Centro de Convenções de Anápolis é outra obra absolutamente desnecessária e que consumiu recursos milionários e está entregue à própria sorte, depois de destruir parte das nascentes do Córrego das Antas. Ao invés de ser um cartão postal da cidade o Centro de Convenções de Anápolis não passa de uma ruína que denigre a imagem da cidade. Uma vergonha para o povo anapolino que vem fazendo de tudo para construir uma cidade decente e boa para se viver.

No entanto as ruínas não ficam só nessas obras. O deveria ser um presídio para abrigar mais de três centenas de presidiários, vem se constituindo em uma obra na mira do Ministério Público Federal, já que no local foram soterrados alguns milhões de Reais para nada.

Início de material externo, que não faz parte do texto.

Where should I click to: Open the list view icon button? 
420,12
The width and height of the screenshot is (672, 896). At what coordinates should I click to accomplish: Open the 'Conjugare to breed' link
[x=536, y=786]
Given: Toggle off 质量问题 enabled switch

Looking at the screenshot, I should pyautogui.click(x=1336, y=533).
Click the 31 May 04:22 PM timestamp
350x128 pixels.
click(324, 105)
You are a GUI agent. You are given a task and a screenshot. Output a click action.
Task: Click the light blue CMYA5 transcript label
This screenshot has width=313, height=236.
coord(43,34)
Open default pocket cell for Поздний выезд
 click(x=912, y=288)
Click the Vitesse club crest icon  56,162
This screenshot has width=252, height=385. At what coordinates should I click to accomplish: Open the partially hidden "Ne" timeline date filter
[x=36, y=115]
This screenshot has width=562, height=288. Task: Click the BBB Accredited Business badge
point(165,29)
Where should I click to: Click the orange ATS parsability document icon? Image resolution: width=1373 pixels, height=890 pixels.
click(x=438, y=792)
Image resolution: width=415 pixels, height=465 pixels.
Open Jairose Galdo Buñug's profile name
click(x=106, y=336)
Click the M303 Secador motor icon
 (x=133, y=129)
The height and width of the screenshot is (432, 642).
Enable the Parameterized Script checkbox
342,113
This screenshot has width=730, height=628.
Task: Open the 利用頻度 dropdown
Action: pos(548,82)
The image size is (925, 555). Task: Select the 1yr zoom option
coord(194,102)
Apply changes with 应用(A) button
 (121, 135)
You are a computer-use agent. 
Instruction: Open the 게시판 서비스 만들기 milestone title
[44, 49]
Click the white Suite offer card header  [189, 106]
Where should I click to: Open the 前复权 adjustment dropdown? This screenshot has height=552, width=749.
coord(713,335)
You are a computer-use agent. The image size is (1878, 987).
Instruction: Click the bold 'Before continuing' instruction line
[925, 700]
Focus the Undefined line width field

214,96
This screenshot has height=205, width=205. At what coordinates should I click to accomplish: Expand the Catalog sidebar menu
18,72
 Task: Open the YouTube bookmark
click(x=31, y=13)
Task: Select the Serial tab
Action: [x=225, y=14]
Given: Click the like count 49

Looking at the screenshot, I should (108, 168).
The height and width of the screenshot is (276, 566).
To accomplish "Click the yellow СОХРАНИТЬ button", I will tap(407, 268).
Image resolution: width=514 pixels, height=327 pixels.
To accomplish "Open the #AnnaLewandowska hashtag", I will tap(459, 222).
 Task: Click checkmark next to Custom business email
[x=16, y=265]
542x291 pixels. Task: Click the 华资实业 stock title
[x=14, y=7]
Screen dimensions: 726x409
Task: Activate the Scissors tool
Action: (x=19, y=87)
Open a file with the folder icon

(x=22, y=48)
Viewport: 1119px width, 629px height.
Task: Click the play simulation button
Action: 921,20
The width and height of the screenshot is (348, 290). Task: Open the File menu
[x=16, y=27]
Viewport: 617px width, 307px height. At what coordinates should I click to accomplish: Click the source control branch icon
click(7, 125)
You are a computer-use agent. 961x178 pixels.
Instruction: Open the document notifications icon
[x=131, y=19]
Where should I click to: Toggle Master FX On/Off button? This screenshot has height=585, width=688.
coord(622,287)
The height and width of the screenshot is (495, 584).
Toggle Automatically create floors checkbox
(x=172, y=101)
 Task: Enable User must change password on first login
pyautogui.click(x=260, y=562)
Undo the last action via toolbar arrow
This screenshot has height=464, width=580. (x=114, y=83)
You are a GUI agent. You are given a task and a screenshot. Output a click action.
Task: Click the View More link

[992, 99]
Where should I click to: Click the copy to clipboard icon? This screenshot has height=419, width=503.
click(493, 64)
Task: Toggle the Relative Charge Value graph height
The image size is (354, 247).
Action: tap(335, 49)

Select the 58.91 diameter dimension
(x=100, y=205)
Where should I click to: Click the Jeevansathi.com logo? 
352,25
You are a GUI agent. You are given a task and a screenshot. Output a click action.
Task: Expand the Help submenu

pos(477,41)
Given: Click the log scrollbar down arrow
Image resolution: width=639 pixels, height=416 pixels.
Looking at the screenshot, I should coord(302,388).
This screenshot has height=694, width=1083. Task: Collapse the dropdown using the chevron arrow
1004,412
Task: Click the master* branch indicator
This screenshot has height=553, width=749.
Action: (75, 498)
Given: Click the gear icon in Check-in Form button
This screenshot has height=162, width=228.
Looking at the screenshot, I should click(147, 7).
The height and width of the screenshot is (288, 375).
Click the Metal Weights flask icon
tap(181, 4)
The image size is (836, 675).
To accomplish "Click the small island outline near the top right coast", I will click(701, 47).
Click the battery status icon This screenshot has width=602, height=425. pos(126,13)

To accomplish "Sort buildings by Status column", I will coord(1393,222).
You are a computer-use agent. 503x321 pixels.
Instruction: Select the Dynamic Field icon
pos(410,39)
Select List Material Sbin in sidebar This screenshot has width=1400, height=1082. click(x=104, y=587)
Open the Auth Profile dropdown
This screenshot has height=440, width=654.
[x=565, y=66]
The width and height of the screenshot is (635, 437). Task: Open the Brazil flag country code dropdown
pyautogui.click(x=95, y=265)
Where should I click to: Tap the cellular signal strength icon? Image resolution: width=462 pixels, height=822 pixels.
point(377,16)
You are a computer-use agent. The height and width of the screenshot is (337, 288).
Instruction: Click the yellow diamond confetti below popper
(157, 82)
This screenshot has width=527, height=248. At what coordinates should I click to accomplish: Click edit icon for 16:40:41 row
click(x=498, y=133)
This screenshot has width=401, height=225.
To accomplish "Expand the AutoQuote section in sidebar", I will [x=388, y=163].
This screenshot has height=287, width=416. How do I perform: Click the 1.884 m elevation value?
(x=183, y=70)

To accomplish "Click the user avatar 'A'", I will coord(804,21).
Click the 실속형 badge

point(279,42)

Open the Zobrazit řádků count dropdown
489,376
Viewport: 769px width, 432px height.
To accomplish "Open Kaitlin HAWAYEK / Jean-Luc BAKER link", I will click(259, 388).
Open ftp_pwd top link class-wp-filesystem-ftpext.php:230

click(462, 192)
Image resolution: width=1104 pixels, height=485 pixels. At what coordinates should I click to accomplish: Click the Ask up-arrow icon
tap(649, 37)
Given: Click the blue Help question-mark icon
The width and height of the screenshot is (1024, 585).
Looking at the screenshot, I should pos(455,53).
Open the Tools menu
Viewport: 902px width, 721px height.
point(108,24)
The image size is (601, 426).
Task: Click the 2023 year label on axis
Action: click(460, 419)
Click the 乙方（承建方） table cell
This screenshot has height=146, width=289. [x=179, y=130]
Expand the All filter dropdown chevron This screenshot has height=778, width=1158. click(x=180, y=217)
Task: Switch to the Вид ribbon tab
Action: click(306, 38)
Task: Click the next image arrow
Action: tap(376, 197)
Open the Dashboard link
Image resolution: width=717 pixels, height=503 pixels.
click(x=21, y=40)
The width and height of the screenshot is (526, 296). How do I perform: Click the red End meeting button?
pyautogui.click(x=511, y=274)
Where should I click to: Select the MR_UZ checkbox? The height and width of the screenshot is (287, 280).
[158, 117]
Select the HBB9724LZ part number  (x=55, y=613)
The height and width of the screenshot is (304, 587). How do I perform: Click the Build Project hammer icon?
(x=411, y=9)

O Anel Viário do DAIA, uma obra de suma importância para o escoamento de produtos do DAIA e com apenas sete quilômetros de extensão jamais saiu do início da terraplanagem. Em mais de uma década o Governo de Goiás não conseguiu edificar nem parte do Anel, enquanto isso outras promessas estão chegando à cidade como é o caso da solução do serviço de água tratada e do esgoto de Anápolis.

Até o meio ambiente vem se transformando em vítima permanente do Governo de Goiás, já que a Estação de Tratamento do DAIA está obsoleta e nos últimos dez anos os dejetos produzidos pelas indústrias estão sendo jogados no Ribeirão Extrema, um manancial de suma importância para os produtores rurais que viram o córrego se transformar em um verdadeiro rio de esgoto a céu aberto, em uma afronta à natureza e aos bolsos dos pequenos proprietários da bacia do Ribeirão Extrema.

O governador Marconi Perillo, ao ser eleito pela primeira vez em 1998, com os votos dos anapolinos que deram a ele a maior votação de todos os tempos, prometeu transformar a cidade de Anápolis em um canteiro de obras, mas na verdade ele transformou em um canteiro de obras paralisadas.